2-4) I know how to use that formula I gave but its not working in this case and I don't know any other ones to use. I read the section but I don't know how to solve these tyypes of questions. They don't give me examples of that

3)this is everything I could come up with to solve.

fs(1/1-vs/v)
583(1/1-343/16)
583(1/1-21.4375)
583(1/-20.4735)
583(-0.048843627)
-28.47583462

583(1/1-16/343)
583(1/1-0.04664723)
583(1/0.95335277)
583(1.048929663)
611.5259937

<<2)How fast should a car move toward you for the car's horn to sound 2.88% higher in frequency than when the car is stationary? The speed of sound is 343 m/s.

fs(v-vd/v-vs)
343(1/1-987/343) >>

Let's take a closer look at your Doopler formula. You are applying it to sound. (For light, a different formula is required.) We need to define terms and write it as an equation. That equation is

fr = fs[(v-vd)/(v-vs)]

fs is the frequency of the source, relative to the medium carrying the waves. We assume that is also the speed with respect to the ground (no wind)

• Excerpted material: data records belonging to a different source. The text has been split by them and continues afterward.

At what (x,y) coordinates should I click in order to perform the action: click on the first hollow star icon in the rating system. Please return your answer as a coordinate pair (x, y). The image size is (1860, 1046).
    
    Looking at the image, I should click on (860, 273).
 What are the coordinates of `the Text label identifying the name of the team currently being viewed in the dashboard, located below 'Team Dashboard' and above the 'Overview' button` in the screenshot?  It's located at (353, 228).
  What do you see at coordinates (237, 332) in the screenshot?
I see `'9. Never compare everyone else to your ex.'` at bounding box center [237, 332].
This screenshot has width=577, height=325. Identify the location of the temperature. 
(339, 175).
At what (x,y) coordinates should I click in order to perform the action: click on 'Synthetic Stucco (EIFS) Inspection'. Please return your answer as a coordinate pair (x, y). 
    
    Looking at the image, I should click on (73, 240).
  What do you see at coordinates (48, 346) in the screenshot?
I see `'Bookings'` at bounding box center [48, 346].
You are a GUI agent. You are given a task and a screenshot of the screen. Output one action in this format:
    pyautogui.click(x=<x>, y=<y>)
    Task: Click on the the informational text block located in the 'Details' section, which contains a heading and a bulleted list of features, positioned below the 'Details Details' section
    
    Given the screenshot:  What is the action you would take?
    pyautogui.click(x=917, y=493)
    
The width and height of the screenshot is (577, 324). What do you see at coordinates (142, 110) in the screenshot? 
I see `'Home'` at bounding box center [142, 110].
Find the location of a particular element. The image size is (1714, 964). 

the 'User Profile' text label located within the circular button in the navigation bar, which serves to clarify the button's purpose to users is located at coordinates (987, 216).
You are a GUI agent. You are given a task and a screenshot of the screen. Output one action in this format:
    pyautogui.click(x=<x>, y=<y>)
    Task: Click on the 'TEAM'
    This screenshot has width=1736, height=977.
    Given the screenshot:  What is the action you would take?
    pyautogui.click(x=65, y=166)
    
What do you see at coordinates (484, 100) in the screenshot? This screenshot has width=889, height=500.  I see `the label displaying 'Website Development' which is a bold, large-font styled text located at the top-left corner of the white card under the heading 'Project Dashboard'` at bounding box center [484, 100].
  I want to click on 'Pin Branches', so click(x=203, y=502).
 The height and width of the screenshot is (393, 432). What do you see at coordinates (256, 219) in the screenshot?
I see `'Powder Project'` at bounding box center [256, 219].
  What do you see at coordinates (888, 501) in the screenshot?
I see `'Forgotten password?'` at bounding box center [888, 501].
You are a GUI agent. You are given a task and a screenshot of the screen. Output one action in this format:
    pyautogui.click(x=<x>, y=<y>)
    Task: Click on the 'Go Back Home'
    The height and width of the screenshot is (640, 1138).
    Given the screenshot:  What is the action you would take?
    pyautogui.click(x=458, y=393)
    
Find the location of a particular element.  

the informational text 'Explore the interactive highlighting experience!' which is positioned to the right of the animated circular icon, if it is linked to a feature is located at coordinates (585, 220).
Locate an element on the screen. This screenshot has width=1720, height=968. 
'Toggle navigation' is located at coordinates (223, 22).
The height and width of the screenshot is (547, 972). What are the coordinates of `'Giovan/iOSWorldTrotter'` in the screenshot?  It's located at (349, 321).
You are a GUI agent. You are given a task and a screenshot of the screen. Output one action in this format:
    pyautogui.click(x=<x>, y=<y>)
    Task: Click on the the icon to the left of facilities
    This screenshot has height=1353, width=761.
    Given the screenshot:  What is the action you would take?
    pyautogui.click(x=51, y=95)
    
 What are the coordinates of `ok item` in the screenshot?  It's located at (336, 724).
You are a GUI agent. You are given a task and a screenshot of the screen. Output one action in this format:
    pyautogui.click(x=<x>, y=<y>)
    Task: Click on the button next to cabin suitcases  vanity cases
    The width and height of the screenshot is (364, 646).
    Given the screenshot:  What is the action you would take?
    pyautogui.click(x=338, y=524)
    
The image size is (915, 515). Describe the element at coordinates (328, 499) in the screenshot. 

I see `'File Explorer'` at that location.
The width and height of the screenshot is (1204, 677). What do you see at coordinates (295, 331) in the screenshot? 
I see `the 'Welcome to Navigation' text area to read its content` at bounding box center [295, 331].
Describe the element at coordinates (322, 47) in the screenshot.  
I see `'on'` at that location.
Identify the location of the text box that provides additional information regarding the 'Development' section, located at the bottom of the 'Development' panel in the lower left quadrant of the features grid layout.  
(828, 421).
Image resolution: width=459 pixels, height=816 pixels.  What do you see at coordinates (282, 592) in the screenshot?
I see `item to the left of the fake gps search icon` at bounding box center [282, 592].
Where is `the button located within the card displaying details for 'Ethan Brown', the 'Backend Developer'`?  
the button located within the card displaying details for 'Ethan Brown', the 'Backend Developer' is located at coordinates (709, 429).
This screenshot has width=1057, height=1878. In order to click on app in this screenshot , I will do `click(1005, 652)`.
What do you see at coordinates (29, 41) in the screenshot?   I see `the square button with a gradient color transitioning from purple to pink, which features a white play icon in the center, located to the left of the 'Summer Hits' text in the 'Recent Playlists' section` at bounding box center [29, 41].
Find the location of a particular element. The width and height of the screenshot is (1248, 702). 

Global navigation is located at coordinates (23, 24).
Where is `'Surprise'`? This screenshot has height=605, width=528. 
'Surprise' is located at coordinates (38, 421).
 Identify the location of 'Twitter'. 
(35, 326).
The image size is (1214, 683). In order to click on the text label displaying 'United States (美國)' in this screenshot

fr is the received frequency.
v is the speed of sound in the air.
vd is the speed of the detector (listener)away from the source
vs is the speed of the source towards the detector.

Now we can put numbers in the equation. vd = 0 in this case.

fr/fs = 1.0288 = 343/(343-vs)
1 - vs/343 = 0.97201
vs/343 = 0.02799
vs = 9.6 m/s

1) As a sound source moves away from a stationary observer, the number of waves will decrease. This is due to the Doppler effect, which causes a change in the perceived frequency of the sound waves. When the source moves away, the wavelength of the sound waves increases, resulting in a lower frequency and fewer waves reaching the observer per unit of time.

2) To find the speed at which the car should move toward the observer for the car's horn to sound 2.88% higher in frequency, we can use the Doppler effect equation:

f' = fs((v + vd)/(v + vs))

Where f' is the observed frequency, fs is the source frequency, v is the speed of sound, vd is the velocity of the observer, and vs is the velocity of the source.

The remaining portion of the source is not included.